Today, a growing, cross-partisan group of critics and public officials are highlighting the failures of relying too heavily on the private sector to administer key digital infrastructure without public accountability. And just this week, President Biden signed an Executive Order calling for a whole-of-government effort to modernize public services in a way that serves people. This is a great first step, but implementing this initiative will take a three-pronged approach:
- Create a Federal Digital Agency
Policymakers should develop a centralized digital agency such as those pioneered in Japan, the UK and India to develop population-scale, interoperable protocols and platforms. The agency could be tasked with deploying a national strategy for data sharing, ensuring user privacy, and developing new digital technologies that serve the public. This institution should build on and coordinate existing efforts within the General Services Administration (GSA), Department of Commerce, 18F, the US Digital Service, and Presidential Innovation Fellows. Through this process, the agency could also provide a home for a new generation of public interest technologists.
- Build local capacity
Digital technologies are increasingly the medium for how the public accesses government services in the 21st century. We have observed that local governments sometimes do not have the capacity to write an RFP for services they need. Every agency tasked with public interaction needs a dedicated digital staff for streamlining access to key services. New America’s Public Interest Technology team and Digital Impact and Governance Initiative also advocate for digital staff to work directly with users to ensure systems are inclusive and effective. Until states and municipalities build capacity, the US will continue to rely on private companies to build critical digital systems that often do not work for people.

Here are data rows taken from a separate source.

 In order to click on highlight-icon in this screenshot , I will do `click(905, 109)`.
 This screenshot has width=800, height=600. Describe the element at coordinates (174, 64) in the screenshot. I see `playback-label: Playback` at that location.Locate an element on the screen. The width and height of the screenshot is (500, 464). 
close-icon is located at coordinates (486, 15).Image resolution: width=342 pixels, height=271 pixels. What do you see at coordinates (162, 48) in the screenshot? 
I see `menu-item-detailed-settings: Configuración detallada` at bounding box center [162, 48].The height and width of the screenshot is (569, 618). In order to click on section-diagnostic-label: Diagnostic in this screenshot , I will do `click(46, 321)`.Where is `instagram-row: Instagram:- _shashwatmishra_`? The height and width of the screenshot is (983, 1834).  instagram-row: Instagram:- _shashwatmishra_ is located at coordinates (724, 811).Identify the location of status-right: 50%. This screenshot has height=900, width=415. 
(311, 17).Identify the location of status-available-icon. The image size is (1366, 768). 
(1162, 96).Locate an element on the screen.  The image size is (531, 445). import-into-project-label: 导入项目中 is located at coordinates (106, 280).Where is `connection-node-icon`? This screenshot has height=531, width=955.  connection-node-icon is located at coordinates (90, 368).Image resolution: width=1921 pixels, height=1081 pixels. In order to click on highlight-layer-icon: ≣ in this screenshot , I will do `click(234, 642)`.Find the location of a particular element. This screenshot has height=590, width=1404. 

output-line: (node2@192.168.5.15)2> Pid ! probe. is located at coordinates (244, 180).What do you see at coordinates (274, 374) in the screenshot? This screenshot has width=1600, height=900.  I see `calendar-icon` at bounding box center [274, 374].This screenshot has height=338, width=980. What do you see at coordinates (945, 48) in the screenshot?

- Invest in a public sector digital workforce
Public interest technologists working across government are often overworked, underpaid, and under-appreciated. In an era when a handful of people can create a $1 billion dollar company, it’s time to recognize that the public sector needs to compensate technologists according to the value they provide to citizens. Separately, the U.S Government Accountability Office produced a report on a “federal digital service academy” to promote technical, quantitative, and digital literacy across agencies. These initiatives can also work at the local level. For example, the City of San Francisco runs a Data Academy available to all municipal staff on data analysis, data visualization, process improvement, and more. Government employees across the country, not just those working in well-resourced cities, should have access to these courses.
- - -
Mission-driven institutions are a natural home for technologists. They offer opportunities for people with digital skills to address public needs ranging from public health, consumer rights, social services, and more. It’s time that our public and social sectors adapt to the digital age and commit to offering technologists key roles in every major organization. Only then can we deliver on the vision laid out at the Summit for Democracy.